Volunteering
- AuthorHollowRyan
- Apr 21
- 4 min read
In one of my books, there's something called a Volunteer Year. Technically, in this book, children become adults at the age of seventeen and are expected to graduate at this age. However, it is kind of an unwritten rule that their parents will maintain financial responsibility for them until the age of eighteen. This allows the new adult to enter into a year of volunteer work rendered across as many interests as they feel comfortable with maintaining. After spending this year discovering what they are passionate about, they either proceed into advanced education or they enter the work force. Basically, what we know of as a "gap year" with conditions.
I cannot tell you how much I wish this was a real thing. Or the amount of healthy development, experience, and personal responsibility it would create for young people. But I digress.
The point of this post is honestly to encourage more people to volunteer in your community. Why? Because we desperately need more volunteers in my community and it's half the stress on my brain currently.
Story-ish Time:
A few years ago, I started getting more involved with my community by challenging businesses to a decorating contest for Halloween. I started other competitions and made guessing jars and the whole bit. Then, a year later, word got around town that the Beautification Committee was about to lose its leaders who were too advanced in age and too disadvantaged in health to keep going. They were retiring and they needed people to step up.
Mind you, our beautification crew had been running for decades under the leadership and planning of these two people. (There were others over the years, of course, but Bob and Emily were the longest existing participants.) Well, after my self-realization that I, as a member of a younger generation, had a duty to be more involved, I chose to volunteer to help plant flowers. Shortly after this, a meeting was called and I was asked to help bring awareness to it and gathered a decent group for Emily and Bob's handover, basically. Unlike in the past, where it was mostly those two making all of the decisions, we voted in a full board. My MIL became the president, we picked out people for the clerk, treasurer, and deputy-treasurer positions and off we went. As things happen in small towns, people often feel like they take on too much or they simply learn to dislike the people they were expected to join forces with. Either way, we lost our clerk after a few months as well as several other people meant to be active participants. I was then voted into that position by virtue of being the only person willing to take on any responsibility for this group.

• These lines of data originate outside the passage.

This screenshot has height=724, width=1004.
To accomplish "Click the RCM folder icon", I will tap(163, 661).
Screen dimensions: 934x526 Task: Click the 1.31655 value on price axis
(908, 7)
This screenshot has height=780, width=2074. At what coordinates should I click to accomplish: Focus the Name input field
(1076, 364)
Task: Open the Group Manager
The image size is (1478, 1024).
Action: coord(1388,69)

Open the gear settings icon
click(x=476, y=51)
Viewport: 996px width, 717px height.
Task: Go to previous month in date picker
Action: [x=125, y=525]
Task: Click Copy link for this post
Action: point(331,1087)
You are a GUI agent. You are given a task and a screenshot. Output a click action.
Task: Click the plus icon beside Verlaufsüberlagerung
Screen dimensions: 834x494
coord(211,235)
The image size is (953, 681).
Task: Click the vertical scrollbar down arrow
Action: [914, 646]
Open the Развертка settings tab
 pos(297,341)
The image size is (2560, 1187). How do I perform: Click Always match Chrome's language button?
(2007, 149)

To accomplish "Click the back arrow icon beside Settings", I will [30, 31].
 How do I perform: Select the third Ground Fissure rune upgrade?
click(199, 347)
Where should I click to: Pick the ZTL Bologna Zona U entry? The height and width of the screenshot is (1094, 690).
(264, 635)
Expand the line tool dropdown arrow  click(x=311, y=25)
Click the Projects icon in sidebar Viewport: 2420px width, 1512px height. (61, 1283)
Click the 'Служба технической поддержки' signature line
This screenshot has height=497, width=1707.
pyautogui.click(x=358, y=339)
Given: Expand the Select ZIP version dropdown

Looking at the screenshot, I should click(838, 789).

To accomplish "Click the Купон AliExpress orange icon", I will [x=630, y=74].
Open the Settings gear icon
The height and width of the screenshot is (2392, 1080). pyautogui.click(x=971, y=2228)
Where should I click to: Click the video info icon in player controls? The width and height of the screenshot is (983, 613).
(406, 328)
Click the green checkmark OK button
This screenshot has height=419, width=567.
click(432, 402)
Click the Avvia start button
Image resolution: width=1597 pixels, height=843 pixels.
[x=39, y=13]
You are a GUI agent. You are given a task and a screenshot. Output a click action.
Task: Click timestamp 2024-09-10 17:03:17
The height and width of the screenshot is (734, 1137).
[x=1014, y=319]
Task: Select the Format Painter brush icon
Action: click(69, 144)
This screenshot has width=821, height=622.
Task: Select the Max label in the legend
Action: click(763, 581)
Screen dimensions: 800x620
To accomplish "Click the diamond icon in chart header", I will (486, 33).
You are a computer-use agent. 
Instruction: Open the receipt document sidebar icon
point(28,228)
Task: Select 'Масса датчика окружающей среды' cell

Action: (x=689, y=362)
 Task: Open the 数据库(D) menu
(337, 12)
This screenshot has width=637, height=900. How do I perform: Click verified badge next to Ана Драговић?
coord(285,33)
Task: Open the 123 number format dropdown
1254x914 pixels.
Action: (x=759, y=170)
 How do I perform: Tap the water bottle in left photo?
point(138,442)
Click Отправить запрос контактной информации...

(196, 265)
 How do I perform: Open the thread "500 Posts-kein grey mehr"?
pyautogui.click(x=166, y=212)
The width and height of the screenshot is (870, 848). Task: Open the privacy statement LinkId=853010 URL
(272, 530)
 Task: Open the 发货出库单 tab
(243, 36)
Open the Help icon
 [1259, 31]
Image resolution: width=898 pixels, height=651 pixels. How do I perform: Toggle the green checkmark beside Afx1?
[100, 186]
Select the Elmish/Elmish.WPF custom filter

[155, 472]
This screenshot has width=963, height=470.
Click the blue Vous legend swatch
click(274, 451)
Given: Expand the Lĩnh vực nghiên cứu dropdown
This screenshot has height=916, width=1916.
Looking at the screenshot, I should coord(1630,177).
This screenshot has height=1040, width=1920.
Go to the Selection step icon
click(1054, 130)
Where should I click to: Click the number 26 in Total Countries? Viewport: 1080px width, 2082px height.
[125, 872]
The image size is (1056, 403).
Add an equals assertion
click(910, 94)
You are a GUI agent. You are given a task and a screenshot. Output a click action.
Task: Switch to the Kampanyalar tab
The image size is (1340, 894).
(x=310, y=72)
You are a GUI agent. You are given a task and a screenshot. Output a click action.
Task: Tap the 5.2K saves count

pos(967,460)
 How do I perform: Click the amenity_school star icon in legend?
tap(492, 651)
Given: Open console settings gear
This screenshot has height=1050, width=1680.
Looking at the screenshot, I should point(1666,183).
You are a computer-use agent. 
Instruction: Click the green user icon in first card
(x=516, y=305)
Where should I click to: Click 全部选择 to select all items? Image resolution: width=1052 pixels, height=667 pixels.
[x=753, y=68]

This is where we started to realize just how bad this was going to get. Despite keeping several people informed, very, very few of us were actually willing to do what needed to be done. Now, I'll be the first to admit that I didn't weed or water any flower beds once I helped to plant them. However, I was there for almost every act of decorating the beautification performed, and I was the principal photographer and social media manager for most of our endeavors. My MIL was the driving force behind getting us people (mostly her family and employees) to actually put up and take down decorations. We rely heavily on The Lion's Club for storing decorations as well as aiding us in putting up and taking down. It really is a town effort, but only a tiny portion of the town shows up, which is really sad to me. Especially when you consider the age and physical limitations of those that do turn up.
Even more stressful was our desire to be granted 501(c)(3) status designating us as a nonprofit which could accept significant financial contributions such as donations and grants. Somehow it fell to me, instead of the treasurer, to file this application. I stressed for months about the documents we needed and what those documents had to say, because I was expecting to have to send a PDF to the IRS to show we were compliant. For months I stressed over the wording before finally caving in and buying it from one of those legal document websites. All for the stupid application not to even need it in the first place. Needless to say, I was irked.
Again, the point of all of this woe-is-me is a) my desire to bitch about it and this being my forum to do so and b) to push people to look around their own communities and find out where they can lend a helping hand. Are you close to an animal shelter? Well, they constantly need laundry done, doggos need walkies and basic training, and kitties need laps to invade. Or what about your own town beautification? Who do you think puts the banners up on the light poles every season? Weeds the flower boxes? Puts up all the scarecrows and light displays? All of that takes work, and we can't rely on the older generations to do it all anymore. Hell, even something as simple as going to your nearest nursing home and talking to the people there is precious time well spent.
Whether it's one hour a day or two hours a week, any time you can donate to a good cause is priceless to those you are assisting. I hope you all find a little bit of time to volunteer this month. And know that there's always someone close to home that's looking for just the right set of helping hands.